Pennsylvania Interstate 81 Crash Dead
The death toll from the Pennsylvania crash on Interstate 81 on Monday morning has risen to six, police said Wednesday. Above, I-81 North near the Minersville exit, Foster Township, Pennsylvania, on March 28, 2022. David McKeown/Republican-Herald via AP

Video shared on social media spread rapidly Monday morning, showing several cars and semi-trucks either losing control and driving off the road, or crashing into other cars and trucks because of low visibility and snowy conditions. The video also shows smoke rising from the scene as multiple trucks were on fire, and shows people leave their cars and flee into nearby wooded areas for safety.

State authorities said that vehicles were being searched one at a time to ensure no one was trapped inside, and the exterior of the vehicle was then marked with a red X so it was clear that the vehicle was empty, Newsweek reported Monday.

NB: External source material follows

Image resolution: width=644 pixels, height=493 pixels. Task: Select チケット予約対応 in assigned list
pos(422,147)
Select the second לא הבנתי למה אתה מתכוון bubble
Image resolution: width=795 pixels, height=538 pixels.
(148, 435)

Some vehicles burned so intensely that they were either mostly destroyed or had partially "melted onto the highway," according to the Associated Press. The updated incident report states that the road was reopened just after midnight, early Wednesday morning.

As of Tuesday evening, construction crews were working to remove the rest of the vehicles from the scene and complete repairs necessary for the road to reopen, State Police Troop L Public Information Officer David Beohm said on Twitter.

The release said the pileup included 41 passenger vehicles and 39 commercial vehicles, which is larger than the initial 50- to 60-vehicle estimate.

Beohm told Newsweek on Wednesday that he was told the plan was to "mill" some of the asphalt, removing it from the highway in order to make the surface level and safely driveable again, and said he doesn't believe the road had to be repaved because it was able to be opened overnight.

Authorities on Monday defined the pileup as a "mass casualty incident," which refers to "an event that overwhelms the local healthcare system, where the number of casualties vastly exceeds the local resources and capabilities in a short period of time," Newsweek reported.

Snow squalls were persistent in the area Monday morning and afternoon, and are often the cause of sudden crashes in winter conditions, according to the National Weather Service (NWS). They typically consist of sudden heavy snowfall and high winds which can reduce visibility and create icy, unsafe conditions within minutes.

The NWS recommends constantly being aware of weather forecasts, and if a squall occurs while driving, increase the distance between yourself and other cars and be prepared to stop, but don't brake suddenly as icy conditions could result in losing control of the vehicle.

Update 3/30/22, 1:05 p.m. ET: This story has been updated with additional information.